Era tarde, el frío invitaba a encerrarse, bajo llave, en un cuarto calefaccionado. Los colores de las cosas estaban grisáceos por falta de temperatura, como antiguos, olvidados, agresivos a los niños que ahí jugaban hace unos meses.
La plaza está desierta. Es chica, con un par de toboganes y unas pocas hamacas, suficiente para entretener, junto con tres subibajas, al batallón de chicos del barrio.
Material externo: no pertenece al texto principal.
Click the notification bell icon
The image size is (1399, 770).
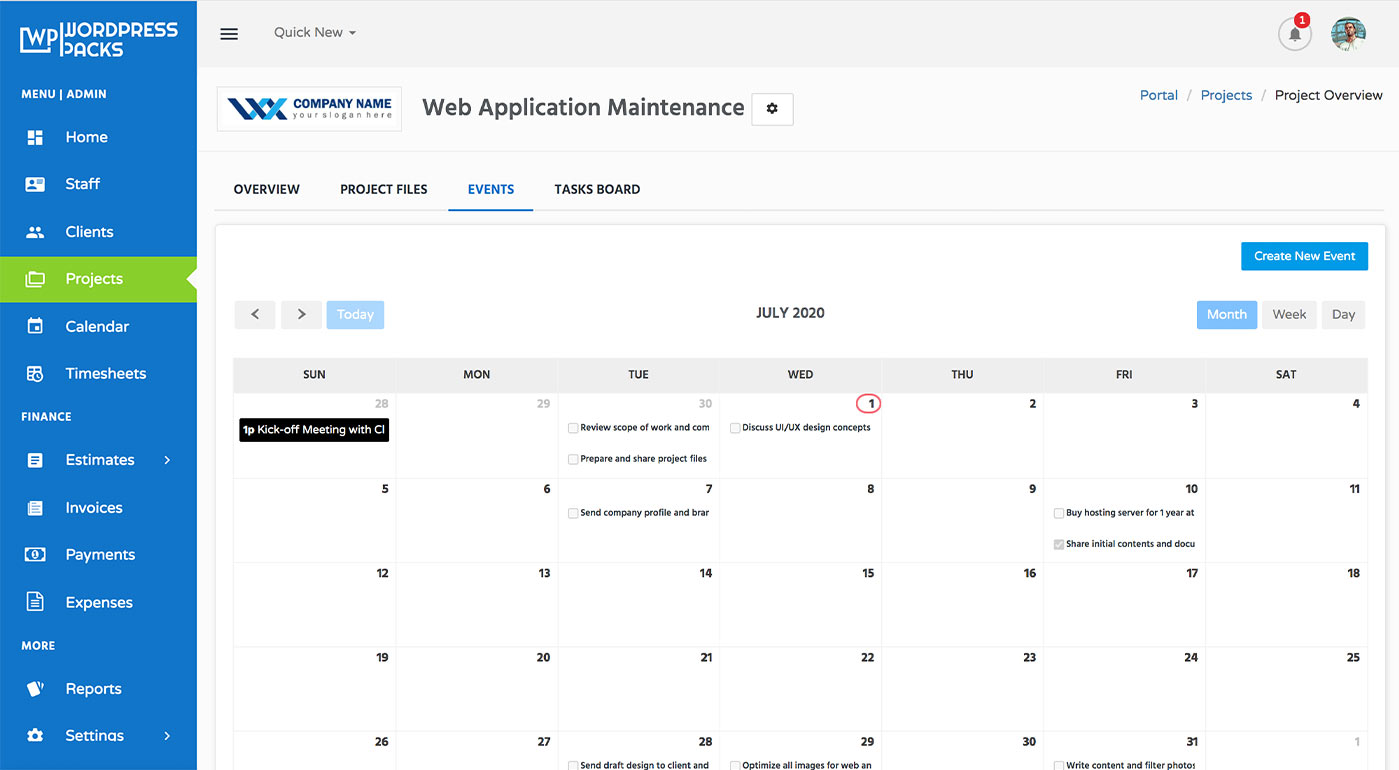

Solo hojas que se arrastran tristes, intentando volar, recorren su arenero y el pasto reseco que ha tomado filo de tan viejo.
Los grandes árboles que la rodean son manchados, como las pieles de los (hombres) ancianos, manchas blancas y pardas. Sus copas peladas sostienen con esfuerzo las pocas hojas que tarde o temprano recorrerán la plaza que vigilaron todo el verano. Ahora no podrán jugar con los chicos, no hay chicos, no jugando…
En el banco, de espaldas a los subibajas, la calle al frente y el frío en las mejillas y orejas. Gris marrón y azul el abrigo, bufanda negra. Las piernas bien juntas y sin tiritar, caminando con los dedos sobre el banco verde congelado, los dedos sobre el banco tallado y raspado. Debajo de todo el abrigo el corazón late solo, despacio, des-pa-cio, en sintonía con el frío y el viento que casi no se hace escuchar. Cesa la caminata, ya no se llega lejos con los dedos, ahora que hace tanto frío.
Pero esto de verlo nada más. Él no sabe, no se sabe si sabe nada de lo que le pasa. Por ahí solo le pasa a uno y lo refleja en él. Quizás salió a descansar, escuchar el aire, antes de girar la cabeza, no tan despacio y con los ojos abiertos, al grito de “¡Carlos!”.